On FreeBSD, the standard NGINX + PHP-FPM + PostgreSQL + Dovecot stack runs Roundcube reliably with modest resource requirements. A Roundcube instance serving 50-100 users needs 512 MB to 1 GB of RAM for the entire stack. For self-hosted email on FreeBSD, Roundcube is the webmail frontend to deploy.


Frequently Asked Questions

Can Roundcube connect to Gmail or other external IMAP servers?

Yes. Roundcube connects to any standard IMAP server. Configure the IMAP host in config.inc.php to point at Gmail's IMAP server (ssl://imap.gmail.com:993). Users log in with their Gmail credentials. Note that Gmail requires app-specific passwords or OAuth2 when 2FA is enabled.

Does Roundcube support mobile devices?

Yes. The Elastic skin is fully responsive and works well on smartphones and tablets in a mobile browser. Roundcube does not support ActiveSync or push notifications to native mail apps -- for that, you need SOGo or a similar groupware server.

How do I enable PGP encryption in Roundcube?

Enable the enigma plugin in the plugins array. Users generate or import PGP keys through the Roundcube interface. The enigma plugin uses GnuPG on the server for cryptographic operations, so install GnuPG: pkg install gnupg.

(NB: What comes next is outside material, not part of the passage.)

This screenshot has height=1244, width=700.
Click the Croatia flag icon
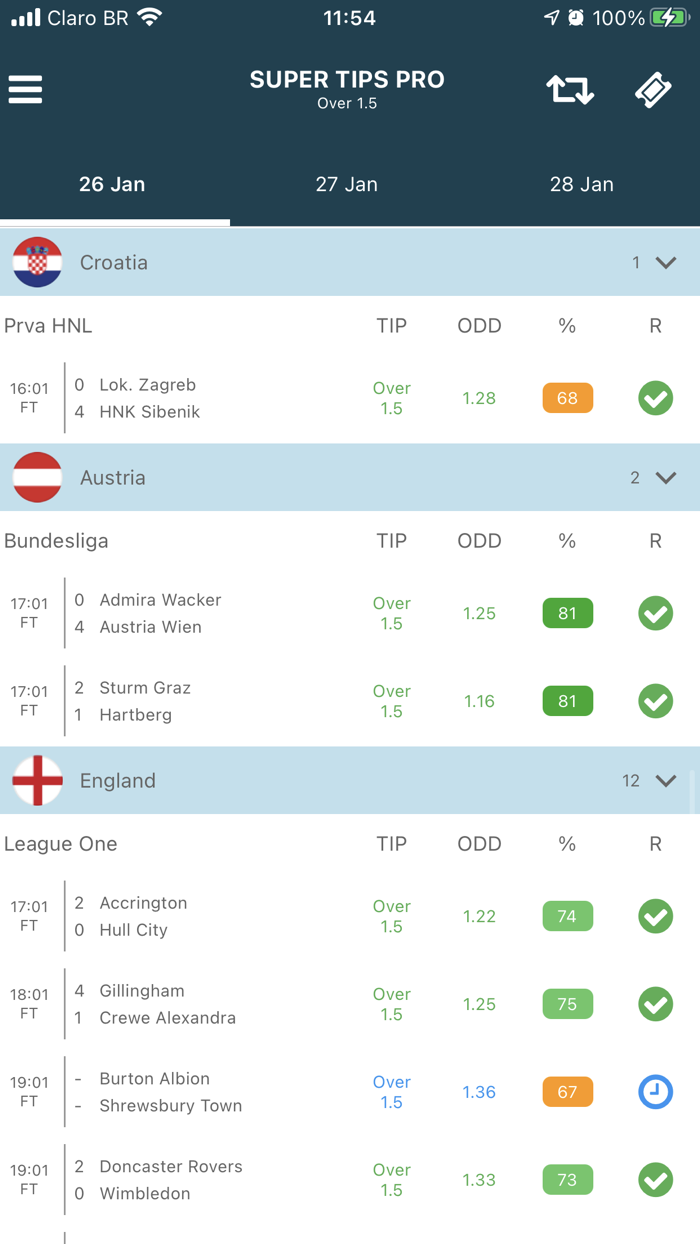pyautogui.click(x=37, y=262)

Can I use MySQL instead of PostgreSQL?

Yes. Roundcube supports MySQL/MariaDB and SQLite in addition to PostgreSQL. Change the db_dsnw connection string and use the appropriate SQL schema file (mysql.initial.sql instead of postgres.initial.sql). PostgreSQL is recommended for its reliability and FreeBSD integration.

How many users can a single Roundcube instance handle?

A single Roundcube instance on FreeBSD with NGINX and PHP-FPM can comfortably serve 100-500 concurrent users, depending on server resources and IMAP caching configuration. Roundcube itself is stateless per request -- the bottleneck is usually the IMAP server, not Roundcube.